30 g de fermento padeiro

0,5 dl de água tépida.

800g de farinha ( ou um pouco mais, depende do tamanho dos ovos)

Uma colher de chá de sal

1 dl. de azeite

120 g de  manteiga

6 ovos e uma gema para pincelar

Carnes variadas e enchidos a gosto (deve ter sempre presunto e chouriço, entremeada ou outra carne com gordura ).

Preparação

Note que necessita de duas horas para levedar a massa em momentos distintos e mais 30m/40m para cozer o folar,  reserve tempo. para esta iguaria que ela depois retribui o carinho.

Comece por  dissolver o fermento na água tépida. Coloque a farinha e o sal num recipiente grande e forme uma  concavidade no meio. Adicione o  fermento dissolvido e comece a envolver.

De seguida junte o azeite e a manteiga derretida (morna) e por fim os ovos inteiros, um a um , batendo sempre até a massa se despegar do fundo. Eu prefiro tirar a massa e trabalhá-la na bancada quando começa a descolar. É uma terapia eficaz, força!

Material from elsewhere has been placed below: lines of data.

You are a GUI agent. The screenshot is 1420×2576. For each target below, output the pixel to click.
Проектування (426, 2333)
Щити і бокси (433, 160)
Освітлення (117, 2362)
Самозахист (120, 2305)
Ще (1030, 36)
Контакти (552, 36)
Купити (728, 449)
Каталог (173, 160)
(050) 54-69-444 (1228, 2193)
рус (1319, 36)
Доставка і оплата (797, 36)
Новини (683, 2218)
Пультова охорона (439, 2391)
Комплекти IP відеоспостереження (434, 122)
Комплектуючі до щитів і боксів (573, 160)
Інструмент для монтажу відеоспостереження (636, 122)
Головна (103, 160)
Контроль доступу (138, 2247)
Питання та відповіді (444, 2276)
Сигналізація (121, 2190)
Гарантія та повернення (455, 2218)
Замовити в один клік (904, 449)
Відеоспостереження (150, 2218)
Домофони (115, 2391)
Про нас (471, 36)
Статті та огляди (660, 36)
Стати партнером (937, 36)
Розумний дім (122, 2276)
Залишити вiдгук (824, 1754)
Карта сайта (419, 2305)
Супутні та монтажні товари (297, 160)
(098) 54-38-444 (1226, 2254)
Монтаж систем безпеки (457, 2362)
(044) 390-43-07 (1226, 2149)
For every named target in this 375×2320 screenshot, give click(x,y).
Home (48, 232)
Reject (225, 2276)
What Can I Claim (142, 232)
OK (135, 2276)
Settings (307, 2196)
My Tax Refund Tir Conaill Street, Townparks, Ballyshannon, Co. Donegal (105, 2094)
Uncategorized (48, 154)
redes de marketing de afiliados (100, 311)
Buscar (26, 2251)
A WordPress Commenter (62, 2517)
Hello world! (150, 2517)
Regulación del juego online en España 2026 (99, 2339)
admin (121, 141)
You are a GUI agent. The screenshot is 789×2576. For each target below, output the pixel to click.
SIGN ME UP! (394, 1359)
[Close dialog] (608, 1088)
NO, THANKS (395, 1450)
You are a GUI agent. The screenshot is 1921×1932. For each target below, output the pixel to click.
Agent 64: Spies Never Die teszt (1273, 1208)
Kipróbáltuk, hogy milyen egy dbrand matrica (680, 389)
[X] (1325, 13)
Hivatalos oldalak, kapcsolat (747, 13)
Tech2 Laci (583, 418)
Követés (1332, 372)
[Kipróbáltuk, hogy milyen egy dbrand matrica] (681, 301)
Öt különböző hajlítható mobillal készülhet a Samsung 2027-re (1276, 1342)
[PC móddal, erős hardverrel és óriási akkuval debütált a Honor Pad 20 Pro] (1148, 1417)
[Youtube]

Polvilhe com farinha e cubra com um pano envolvendo bem para levedar uma hora. A massa deve triplicar de volume.

Neste intervalo prepare as carnes e prepare a forma (usei um tabuleiro rectangular) untando-o com um pouco manteiga ou azeite.

Depois de levedar, divida a massa em duas partes. No tabuleiro disponha em baixo metade da massa e distribua por cima as carnes. Cubra com a  restante massa. Vai a levedar mais uma hora,

Por fim,  pincela-se com uma gema de ovo e coloca-se no forno moderado durante 40 minutos.

Acompanhado de um chá ou café é bom, mas um vinho do Douro  faz-lhe boa companhia. Boa Páscoa!